Intended delisting of Batenburg shares, announcing Buy Back Tender Offer and buy-out procedure



This press release is a translation of the Dutch version which was published on 11 March 2019 after close of business and is for information purposes only. In case of any difference between the original (Dutch) version of the press release and this translation, the Dutch version will prevail. This translation should not be released, distributed or otherwise shared or published, either directly or indirectly, in part or in full, in the United States of America, Australia, Canada, Japan or any other jurisdiction where this would lead to non-compliance with the relevant legislation.

Rotterdam 12 March, 2019

  • In its press release of 14 January 2019, Batenburg Techniek N.V. (‘Batenburg’) reported that its majority shareholder, VP Exploitatie N.V. (‘VPE’), has expanded its share in the Company to over 95%, and aims to work towards acquiring all other shares.

  • Batenburg intends to delist its shares. In this context, it wishes to offer the current shareholders a reasonable exit arrangement. The intended delisting date is 26 April, upon closing of the market.

  • Consequently, Batenburg offers to buy back all ordinary shares traded on the Euronext Amsterdam stock exchange at EUR 46,- per share (cum dividends), not held by VPE, via a Buy Back Tender Offer. This offer is valid from 13 March 2019 through 24 April 2019.

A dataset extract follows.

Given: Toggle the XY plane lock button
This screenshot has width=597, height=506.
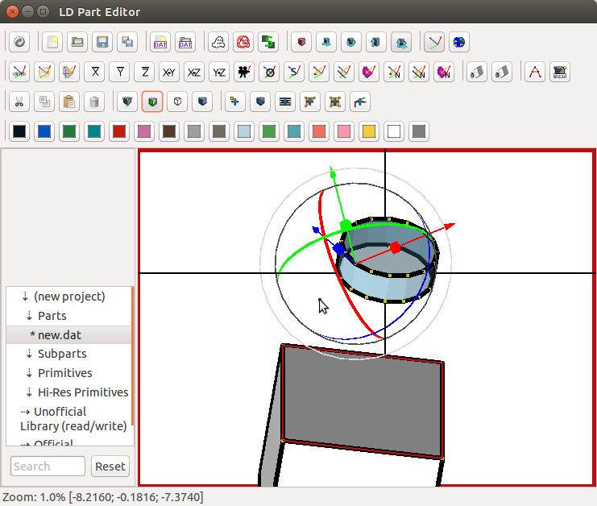Looking at the screenshot, I should click(x=169, y=72).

  • VPE intends to start a statutory buy-out procedure upon delisting.

1. Delisting
On 14 January 2019, Batenburg published that the Company received a notification from VPE, confirming it expanded its share in the Company to over 95%. The Executive Board and Supervisory Board of Batenburg are of the opinion that the Company would benefit from terminating its stock exchange listing, as the benefits of being listed no longer outweigh the cost and efforts involved. Batenburg therefore intends to submit a delisting request for all ordinary shares in Batenburg traded at Euronext Amsterdam as per 26 April 2019, in accordance with Euronext Amsterdam circular 2004-041. In this context, Batenburg makes the recommended Buy Back Tender Offer set out below to its minority shareholders, offering the shareholders a reasonable exit arrangement.

2. Buy Back Tender Offer
Batenburg offers buying back all ordinary shares in the Company’s capital that are currently outstanding and not held by VPE (the Buy Back Tender Offer).

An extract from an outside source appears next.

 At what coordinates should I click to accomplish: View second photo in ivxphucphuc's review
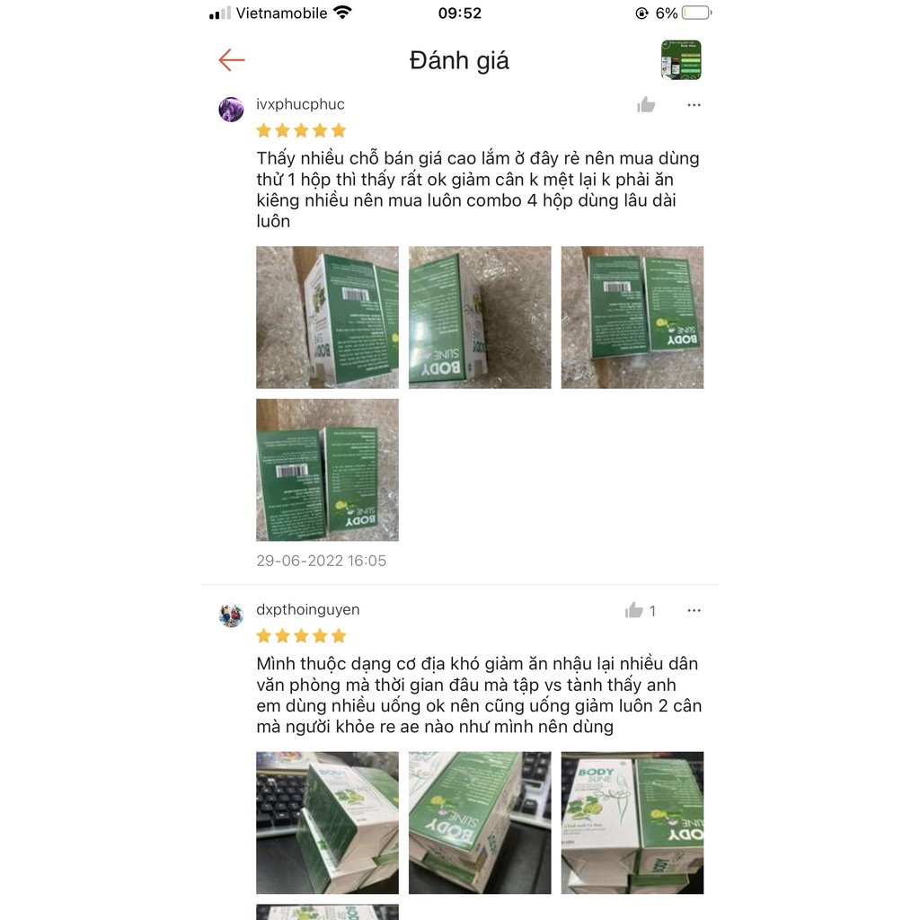[x=480, y=317]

This Buy Back Tender Offer:

  1. applies to all ordinary shares traded on Euronext Amsterdam that are not currently held by VPE;

  2. concerns an unconditional offer;

  3. is effective for 43 (forty-three) days, from 13 March 2019 (9.00 a.m. CET) until 24 April 2019 (5.40 p.m. CET). Subsequently, the Buy Back Tender Offer will lapse;

  4. concerns a bid price cum-dividend of EUR 46,- per share (the 'Bid price'). Batenburg will not withhold any dividend tax from this payment.

The Bid price was determined by the Executive Board and the Supervisory Board of Batenburg, in consultation with AenF Partners.

The Bid price represents:

  • a 6.5% premium on the price that VPE paid when it passed the 95% threshold, which is also the highest price paid by VPE to date, insofar as Batenburg is aware, i.e. EUR 43.20;
  • a premium of 4.4% compared with the average volume-weighted price of the Batenburg shares in the three months prior to and including 8 March 2019, i.e. EUR 44.05;
  • a premium of 4.8% compared with the average volume-weighted price of the Batenburg shares in the six months prior to and including 8 March 2019, i.e. EUR 43.89.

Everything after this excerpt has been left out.